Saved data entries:

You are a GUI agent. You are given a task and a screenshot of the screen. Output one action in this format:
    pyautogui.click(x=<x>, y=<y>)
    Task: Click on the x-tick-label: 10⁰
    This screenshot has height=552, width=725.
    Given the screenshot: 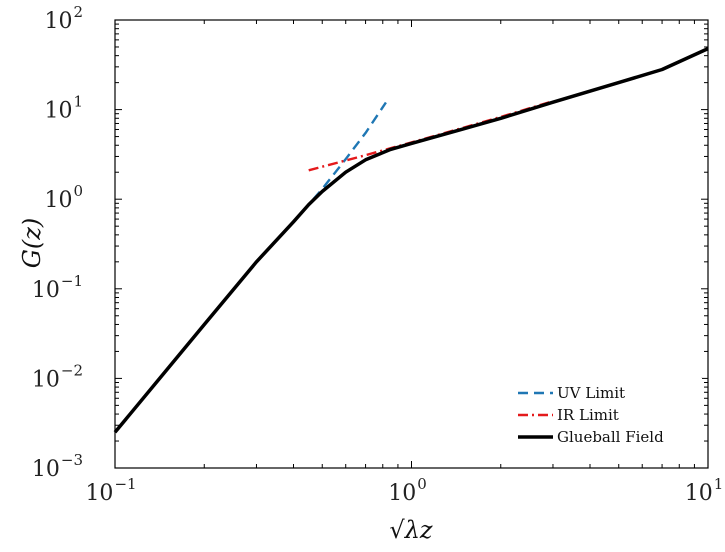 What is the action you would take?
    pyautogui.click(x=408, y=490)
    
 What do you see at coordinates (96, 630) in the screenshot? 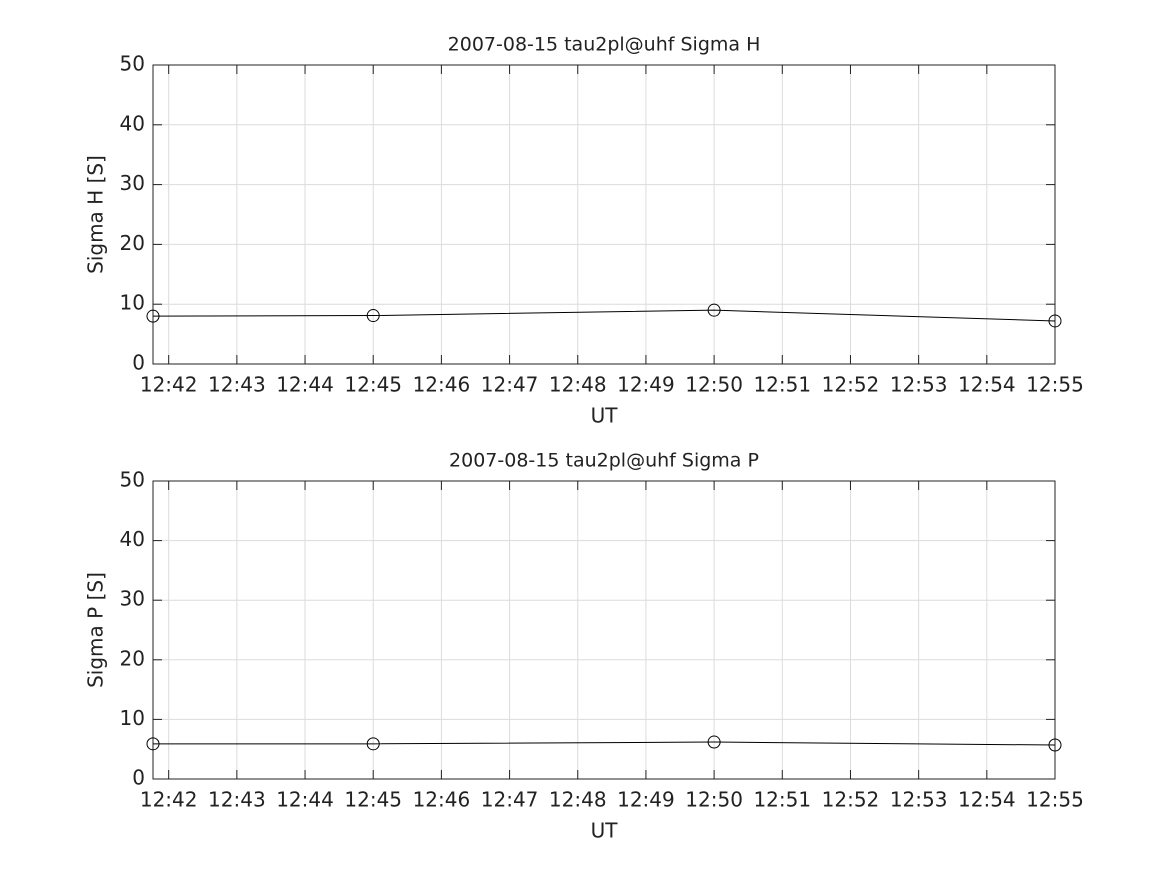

■ **Directive**: Rewrite the entries from their first line through the line that contains "This screenshot has", swapping "screenshot" for "screen capture" and leaving everything else unchanged.

■ **Response to this exercise**:
You are a GUI agent. You are given a task and a screen capture of the screen. Output one action in this format:
    pyautogui.click(x=<x>, y=<y>)
    Task: Click on the x-tick-label: 10⁰
    This screen capture has height=552, width=725.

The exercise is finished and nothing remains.